Embry-Riddle Graduate Student Motivates Fellow Veterans

Graduate student and Army veteran Amanda Meurer helps teach new student veterans in the UNIV 101 course with her service dog, Mako, by her side.
Graduate student and Army veteran Amanda Meurer helps teach new student veterans in the UNIV 101 course with her service dog, Mako, by her side.(Embry-Riddle/Daryl LaBello)

U.S. Army veteran overcomes deployment and helps new student veterans adjust to college life

Standing in front of fellow veterans, Embry-Riddle Aeronautical University graduate student Amanda Meurer gives these first-year students study tips and other skills on being successful.

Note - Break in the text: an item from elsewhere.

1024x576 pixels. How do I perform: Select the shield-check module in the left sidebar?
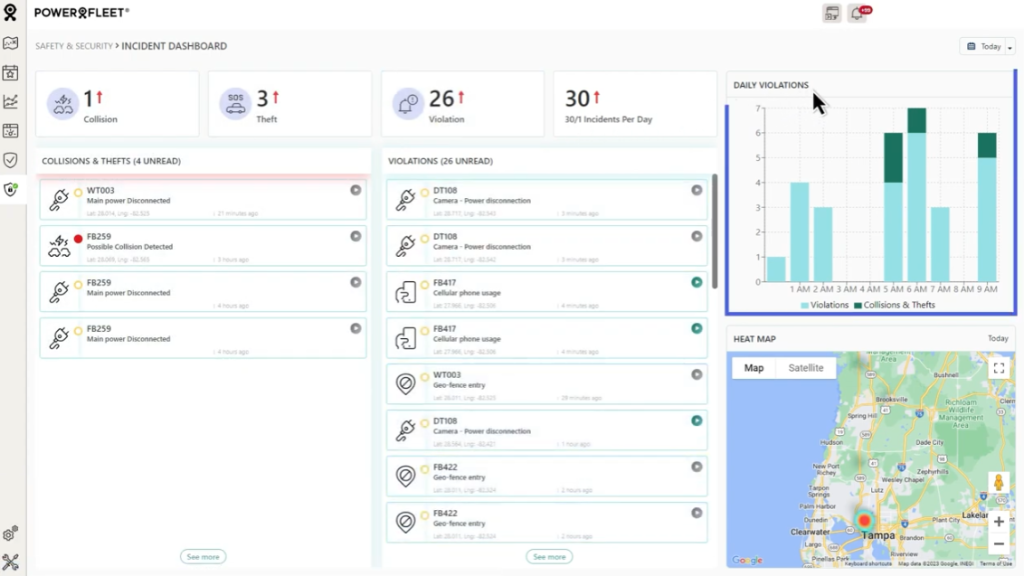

By her side is Mako, a golden retriever service dog who helps the U.S. Army veteran with anxiety and her diagnosed post-traumatic stress disorder. Mako has been with Meurer since this summer through the K9s For Warriors program. He is able to sense when she’s anxious and signals her to pet him which soothes her anxiety. Mako is also trained to help her with mobility.

“In the military when you have a friend with you it is called a battle buddy. Now, I have a battle buddy that just happens to be a dog,” she said.

Meurer, seeking her Master’s degree in Human Security & Resilience with Embry-Riddle’s Worldwide Campus, spent eight months in a military camp in Iraq that faced mortar and rocket attacks. She was a wheeled vehicle mechanic with the 8th Attack Reconnaissance Battalion, 229th Aviation Regiment nicknamed the “Flying Tigers.” In addition to PTSD, she suffered shoulder and back injuries maintaining ground vehicles and was placed on medical retirement and honorably discharged.

Today, as a peer mentor, she teaches new student veterans UNIV 101, which is everything from how to plan class schedules for their Academic Study Plan to what services are available on campus and in the community.  She received a bachelor’s degree in May in Homeland Security and has also worked at the Veteran Student Services office helping veterans adjust to college life.

“When you are in the veteran community, you are part of a different brother and sisterhood. It’s nice to have people you can be yourself around,” Meurer said. “I want to be able to help student veterans and hopefully they will be able to help someone else one day.”

It took Meurer a couple of months to come out of her shell when she transferred to Embry-Riddle in 2015 from a community college in Kentucky, following a little over five years in the Army. But once she did, she found her place in leadership positions, including helping to reestablish the Student Veterans Organization and serving on organizations, including the Homeland Security Student Association, the Order of the Sword and Shield security studies honor society, Omicron Delta Kappa’s leadership honor society and Sigma Sigma Sigma sorority.

“She can relate to what student veterans are going through in their transition from the military to college life,” said Dawn McGowan, UNIV 101 instructor for the veterans course and former director of Veteran Student Services. “She is a great communicator and motivates students to be successful.”

Meurer ultimately hopes to work for a government law enforcement or intelligence agency as a way of continuing to give back. She’s passionate about wanting to end the opioid crisis, which has impacted her hometown in Kentucky.

“I may not be wearing the uniform, but I’ll be able to serve through the civil sector,” she said.